In turn, most of the CSPV products imported into the United States arrive from Southeast Asia post-assembly, the petition said. But around 70% of the actual value of the equipment accrues to China where key pre-assembly steps in the making of the equipment take place, including production of solar-grade silicon, ingots, wafers, and cells.
As a result, production costs from Southeast Asian nations generally account for around 27% of the value of a typical PV module exported to the U.S., the petition said. This is despite those nations most likely being the last port of call before final, assembled equipment arrives in the U.S.
The petition claimed that in 2011, the U.S. imported $336,806 of CSPV cells and modules from Thailand. Since then, imports from Thailand have increased to over $1.4 billion in 2020. Through the first five months of 2021, imports from Thailand reached $532 million of imports. In addition, Thai import value share of CSPV cells and modules went from a 0.01% share of total U.S. imports in 2010 to nearly 20% in the first five months of 2021.

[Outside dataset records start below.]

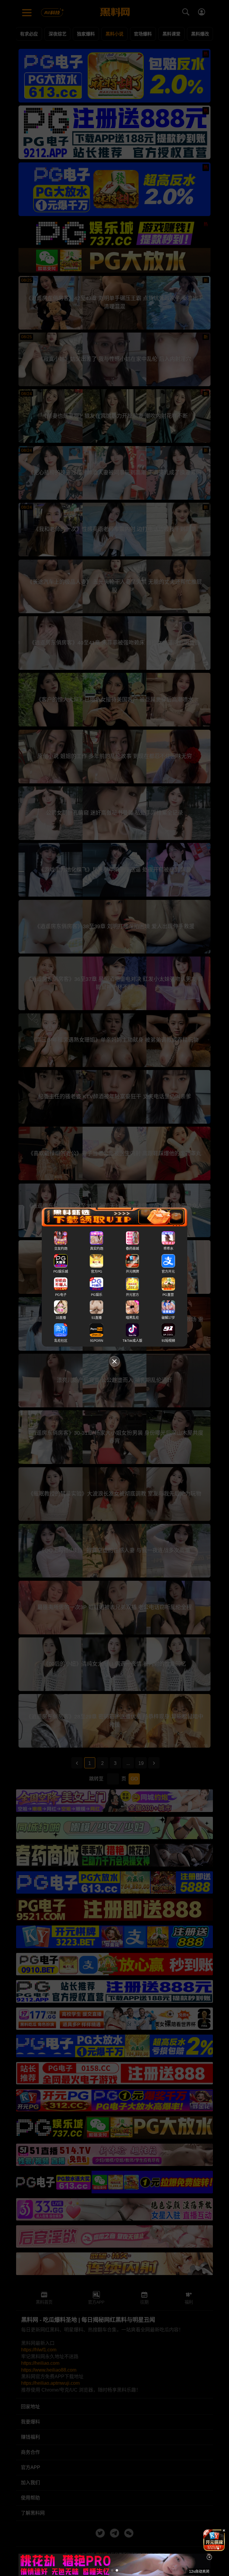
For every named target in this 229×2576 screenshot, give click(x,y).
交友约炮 (60, 1248)
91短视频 (168, 1340)
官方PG (96, 1272)
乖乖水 (168, 1248)
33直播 (61, 1317)
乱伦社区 (60, 1340)
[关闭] (209, 2557)
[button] (209, 2548)
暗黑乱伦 (132, 1317)
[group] (214, 2540)
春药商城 (132, 1248)
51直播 (97, 1317)
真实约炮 (96, 1248)
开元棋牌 (132, 1272)
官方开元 (168, 1272)
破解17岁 (168, 1317)
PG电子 (60, 1294)
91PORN (96, 1340)
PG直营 (168, 1294)
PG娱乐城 (60, 1272)
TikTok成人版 (132, 1340)
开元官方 (132, 1294)
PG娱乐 (96, 1294)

Similarly, the U.S. imported $1.3 million of CSPV cells and modules from Vietnam in 2011, the petition alleged. Since then, Vietnamese imports have risen to more than $1.6 billion in 2020, and more than $681 million in the first five months of 2021. Vietnam’s import value share of CSPV cells and modules went from less than a 1% share in 2010 to nearly 25% in the first five months of 2021.

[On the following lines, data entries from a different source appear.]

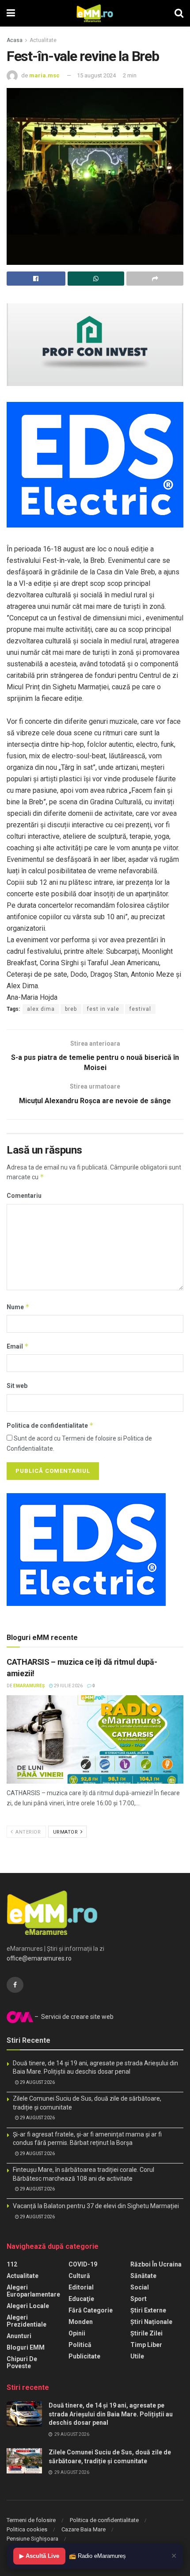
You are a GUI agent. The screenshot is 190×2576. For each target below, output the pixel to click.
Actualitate (43, 40)
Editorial (81, 2287)
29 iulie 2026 (68, 1685)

Finally, U.S. imports of CSPV cells and modules from Malaysia rose from around $576 million in 2011 to more than $2.3 billion in 2020.
The petition concluded that these import trends “are a strong indication” that Chinese producers “are circumventing” antidumping and countervailing duty orders by shipping Chinese-origin components to the three Southeast Asian countries for completion into CSPV cells or modules “to be sold at dumped and subsidized prices” in the United States.